On October 26, 2013, a rally was held in Washington, DC, billed by organizers as the "largest rally yet to protest mass surveillance". A diverse coalition of over 100 advocacy groups organized the event and attracted thousands of protestors calling for an end to the mass surveillance made public by Edward Snowden.

According to the Guardian, the most popular sign was printed with the words "Thank you, Edward Snowden". Jesselyn Radack read a statement from Snowden which said, in part, "This isn't about red or blue party lines, and it definitely isn't about terrorism. It's about being able to live in a free and open society ... elections are coming up, and we are watching you", adding that elected officials should be "public servants, not private investigators." The American Civil Liberties Union ran a column detailing its involvement and quoting a statement Snowden had provided to them in support of the event.

Other speakers included former governor Gary Johnson and NSA whistleblower Thomas Drake. Drake addressed the crowd, saying in part, "It's time to roll back the surveillance state ... It is time for the U.S. government to stop watching us".

Protestors also gathered on the day for a Stop Watching Us demonstration in Cologne, Germany.

The date of the demonstration was 12th anniversary of the Patriot Act, which ultimately allowed for mass surveillance and bulk data collection.
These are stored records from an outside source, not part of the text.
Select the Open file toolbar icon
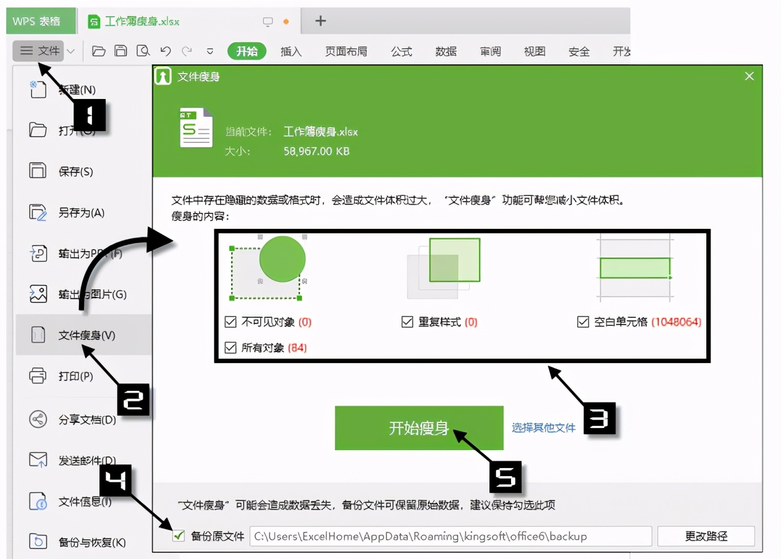 [99, 51]
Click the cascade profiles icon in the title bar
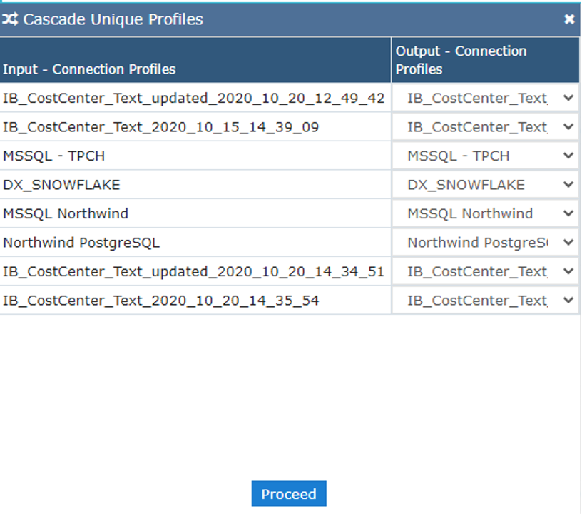582x514 pixels. click(x=10, y=19)
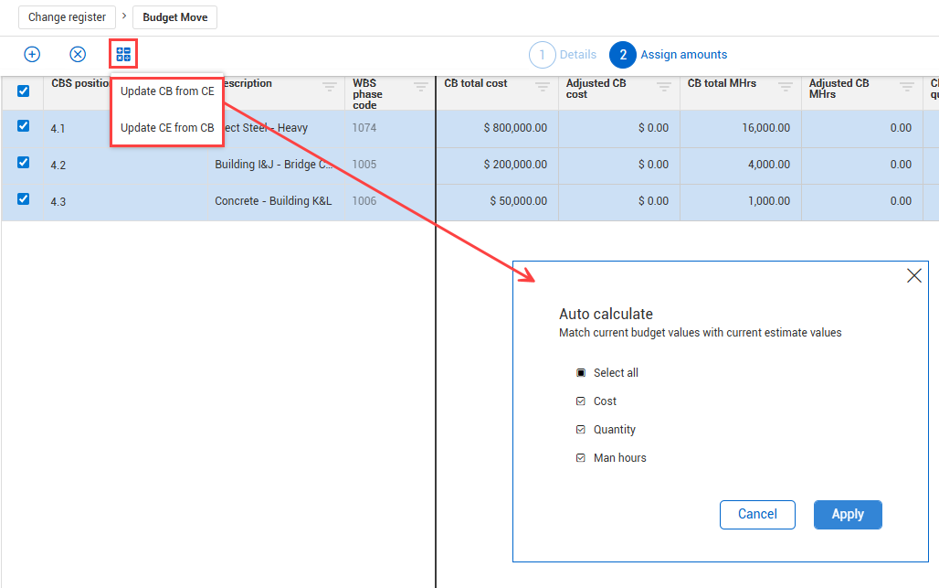939x588 pixels.
Task: Close the Auto calculate dialog
Action: (913, 275)
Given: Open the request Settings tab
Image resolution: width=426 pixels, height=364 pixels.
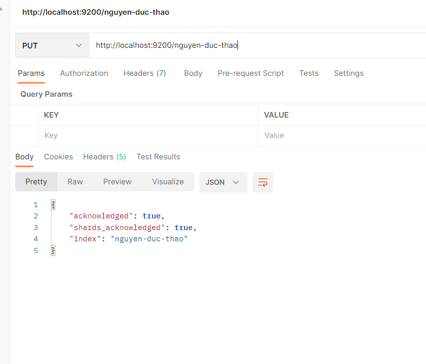Looking at the screenshot, I should 348,73.
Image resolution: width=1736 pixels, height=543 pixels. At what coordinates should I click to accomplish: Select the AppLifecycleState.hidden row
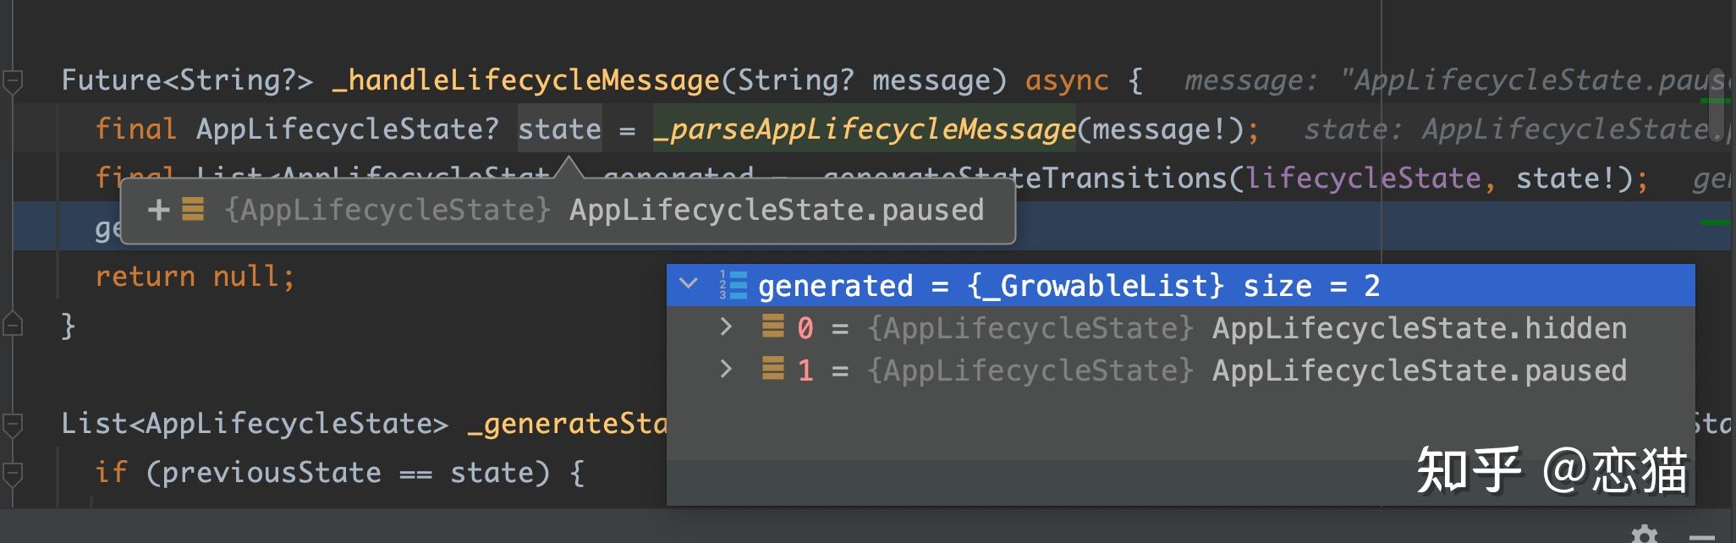click(x=1180, y=328)
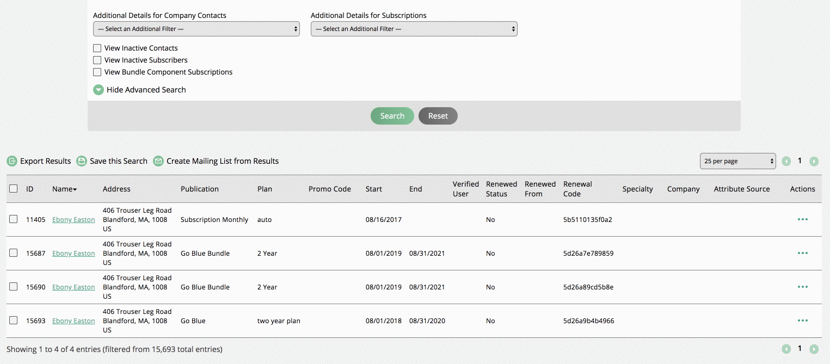
Task: Click the next page arrow above the table
Action: coord(814,161)
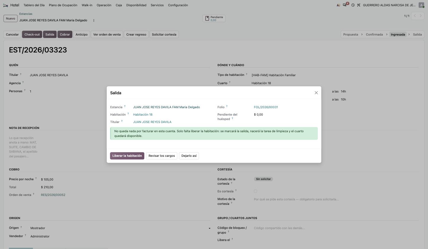The image size is (428, 249).
Task: Open the AI assistant icon in top bar
Action: coord(338,5)
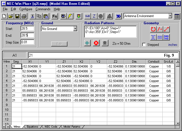Click the Auto Seg. button
Image resolution: width=182 pixels, height=131 pixels.
point(167,37)
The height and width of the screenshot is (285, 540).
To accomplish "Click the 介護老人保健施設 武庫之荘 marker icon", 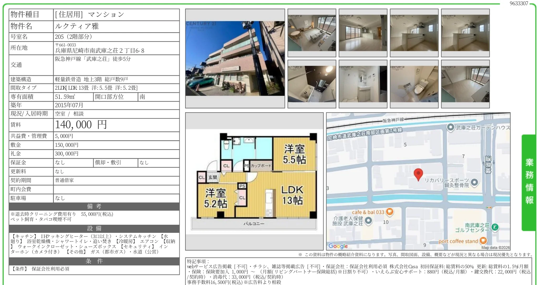I will pyautogui.click(x=368, y=221).
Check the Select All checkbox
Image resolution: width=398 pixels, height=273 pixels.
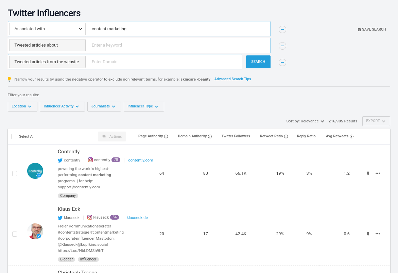pyautogui.click(x=14, y=136)
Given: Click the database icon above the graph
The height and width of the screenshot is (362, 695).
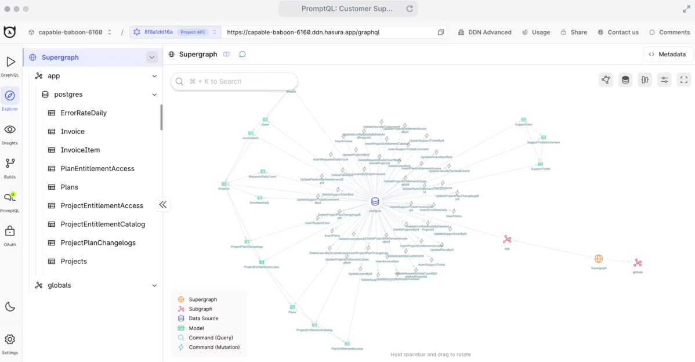Looking at the screenshot, I should pyautogui.click(x=625, y=79).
The "Stop Watching Us" website stated as a demand, the reform of "Section 215 of the USA PATRIOT Act, the state secrets privilege, and the FISA Amendments Act to make clear that blanket surveillance of the Internet activity and phone records of any person residing in the US is prohibited by law and that violations can be reviewed in adversarial proceedings before a public court." It also called for an investigation into the extent of domestic spying, and asked that officials found violating the constitution be brought to justice.

==Participants==
Stop Watching Us was supported by over 85 organizations, including: Reddit, Electronic Frontier Foundation, Access, Internet Archive, Mozilla Foundation, World Wide Web Foundation, the American Library Association, Young Americans for Liberty, ColorOfChange.org, the Daily Kos, the Libertarian Party and the Green Party of the United States.

==Related protests==

Stop Watching Us followed a series of rallies for Restore the Fourth in the summer of 2013, and was followed by The Day We Fight Back, "more of a digital protest", on February 11, 2014, all of which were compared by Digital Trends to efforts in 2011 which eventually halted the Stop Online Piracy Act. On January 17, 2014, when Barack Obama gave a speech on mass surveillance, protesters outside the Justice Department, who were described by one website as "Hundreds of Stop Watching Us activists", wore "STOP SPYING glasses" and held sign stating "Stop Spying on Us", "Big Brother In Chief" and "Obama = Tyranny."